[Stored records]
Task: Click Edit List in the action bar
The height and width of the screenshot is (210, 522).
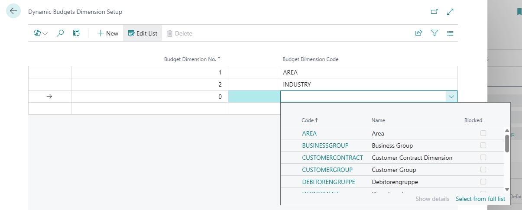Action: tap(143, 33)
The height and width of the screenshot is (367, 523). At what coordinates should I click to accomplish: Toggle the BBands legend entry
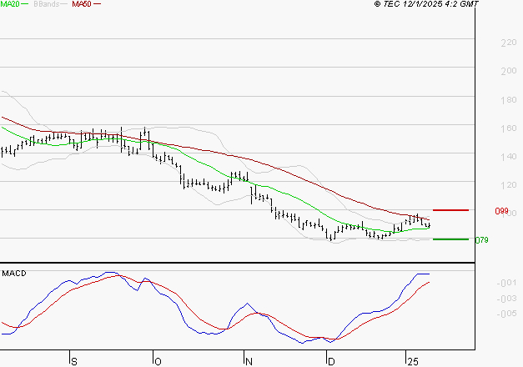click(x=48, y=4)
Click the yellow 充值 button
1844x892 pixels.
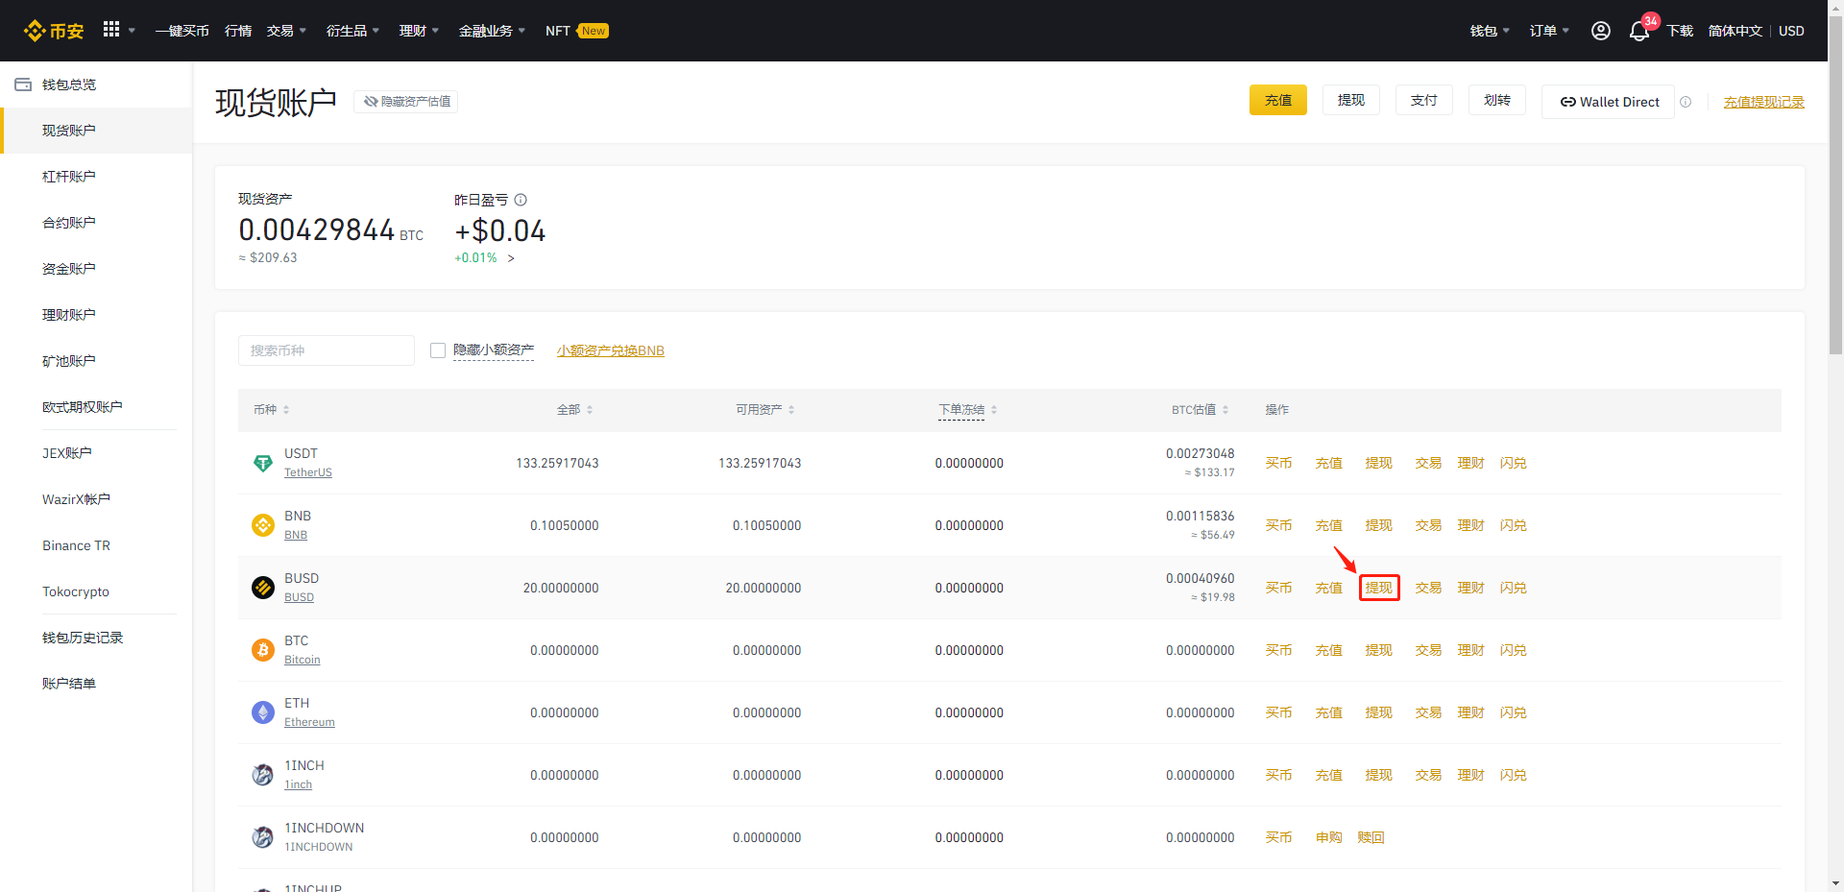1278,100
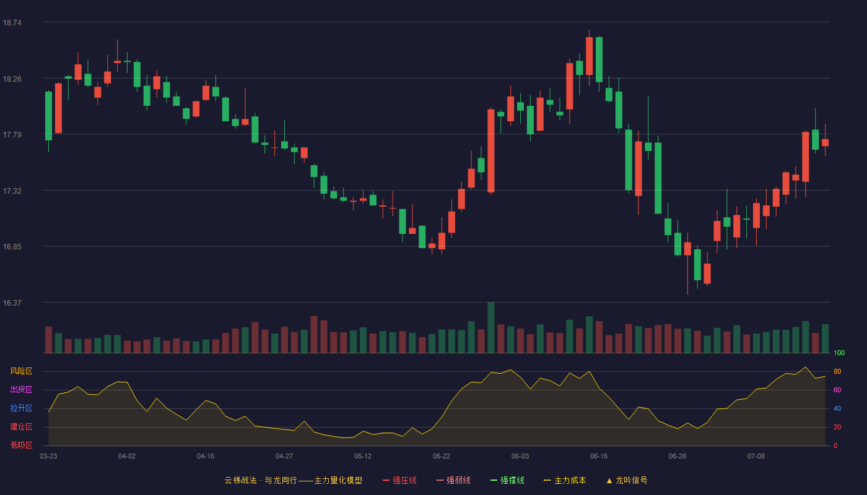867x495 pixels.
Task: Click the 龙吟信号 triangle legend icon
Action: click(x=609, y=480)
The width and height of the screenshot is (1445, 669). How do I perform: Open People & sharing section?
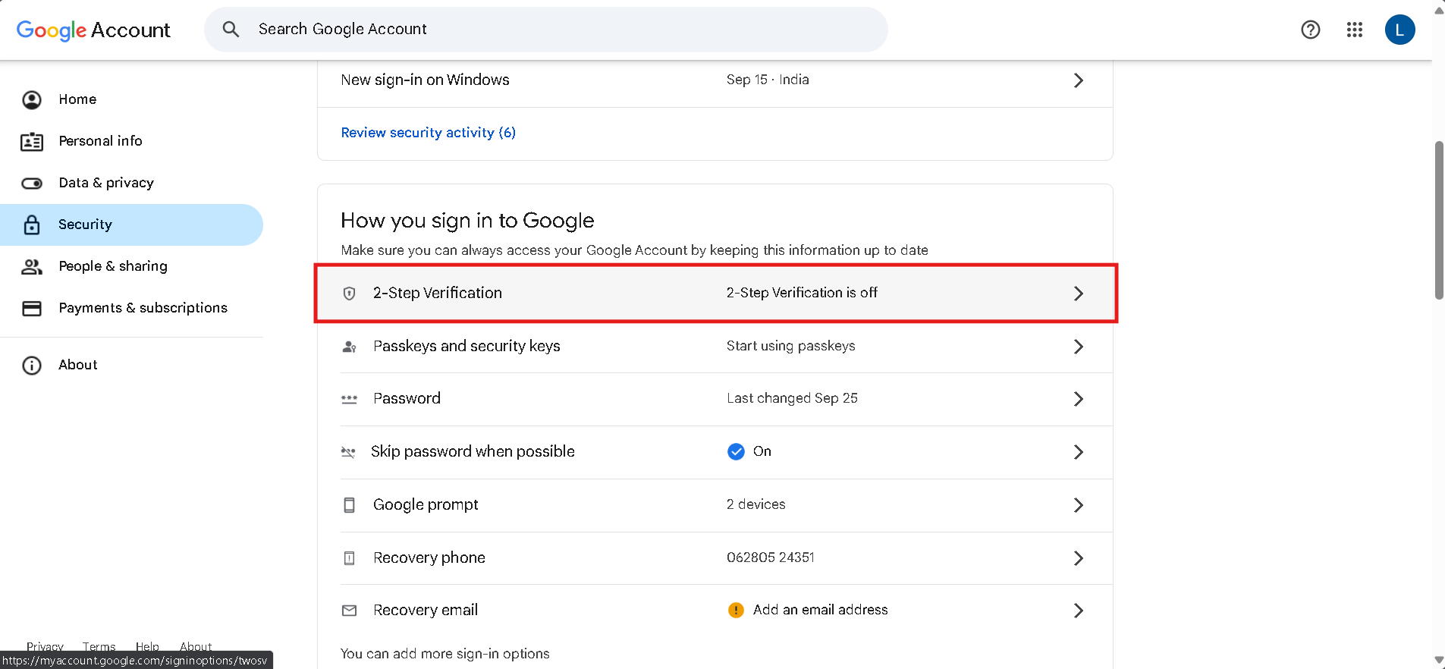click(x=113, y=266)
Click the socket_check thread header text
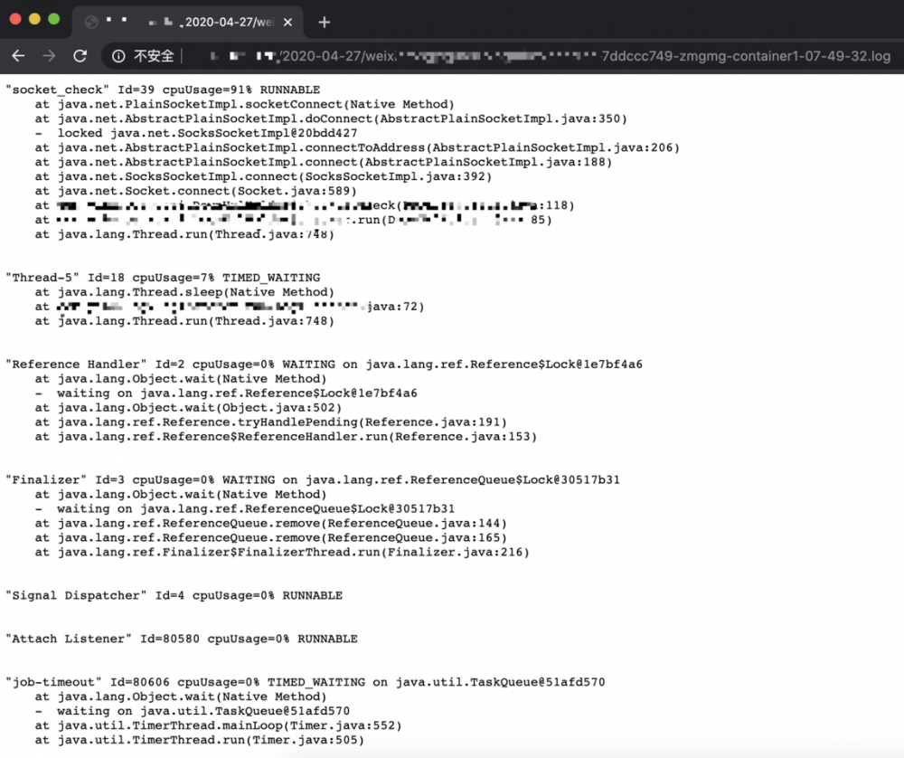Viewport: 904px width, 758px height. pos(57,89)
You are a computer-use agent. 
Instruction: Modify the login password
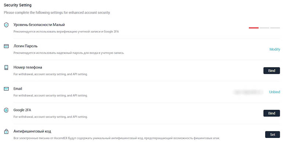pos(275,49)
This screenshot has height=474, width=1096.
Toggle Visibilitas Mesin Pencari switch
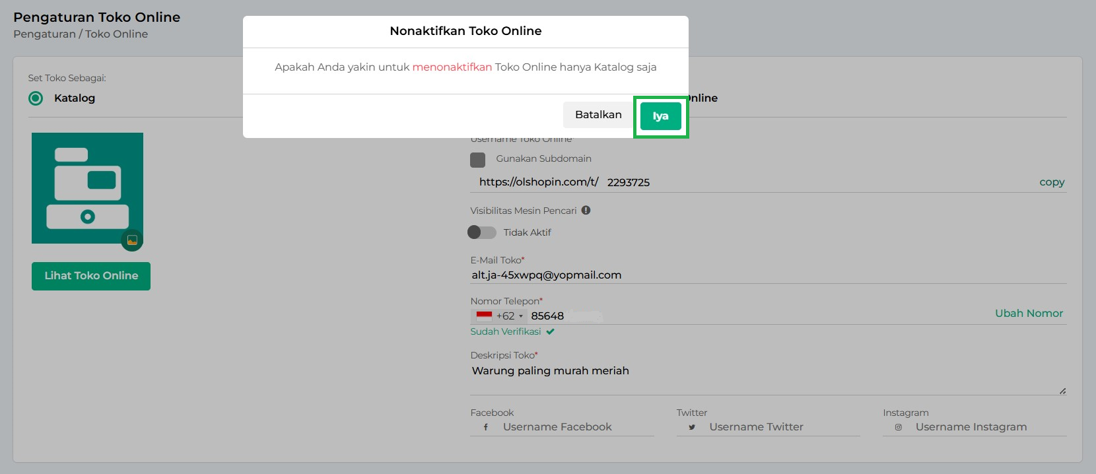pos(481,232)
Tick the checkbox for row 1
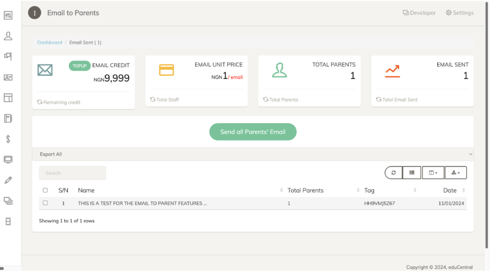This screenshot has height=273, width=490. pos(45,203)
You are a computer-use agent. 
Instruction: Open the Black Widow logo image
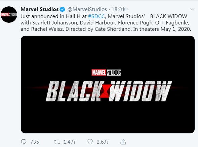tap(108, 84)
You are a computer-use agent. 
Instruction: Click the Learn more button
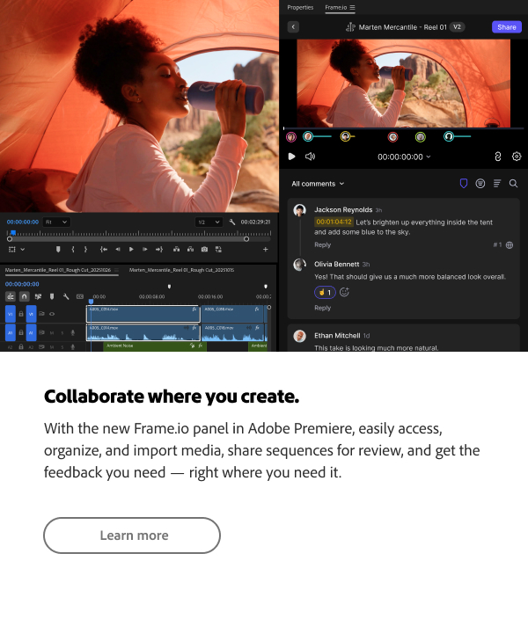[x=132, y=535]
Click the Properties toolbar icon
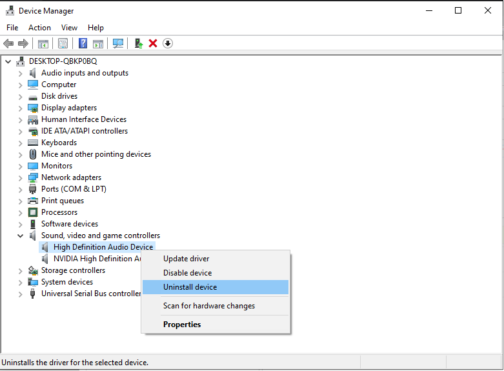Image resolution: width=504 pixels, height=371 pixels. pos(63,43)
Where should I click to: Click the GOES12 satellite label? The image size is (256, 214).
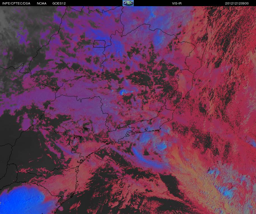pos(59,3)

YOUR INSTRUCTIONS:
Except for the pictures, copy every line of the records above exactly.

ANSWER SPACE:
Task: Click Edit List in the action bar
The height and width of the screenshot is (210, 522).
Action: tap(143, 33)
The height and width of the screenshot is (367, 523). At what coordinates should I click to accomplish: Toggle the BBands legend entry
click(x=48, y=4)
Click the yellow 充值 button
1844x892 pixels.
1278,100
867x495 pixels.
Task: Click the 龙吟信号 triangle legend icon
Action: click(x=609, y=480)
The width and height of the screenshot is (1445, 669). How do I perform: Open People & sharing section?
click(x=113, y=266)
Click the socket_check thread header text
Viewport: 904px width, 758px height. pos(57,89)
You are a computer-use agent. 
Instruction: Modify the login password
pos(275,49)
This screenshot has height=474, width=1096.
Toggle Visibilitas Mesin Pencari switch
pos(481,232)
Tick the checkbox for row 1
This screenshot has height=273, width=490. pos(45,203)
You are a computer-use agent. 
Instruction: Open the Black Widow logo image
tap(108, 84)
You are a computer-use agent. 
Instruction: Click the Learn more button
[x=132, y=535]
Click the Properties toolbar icon
Image resolution: width=504 pixels, height=371 pixels. pos(63,43)
Where should I click to: Click the GOES12 satellite label? The image size is (256, 214).
pos(59,3)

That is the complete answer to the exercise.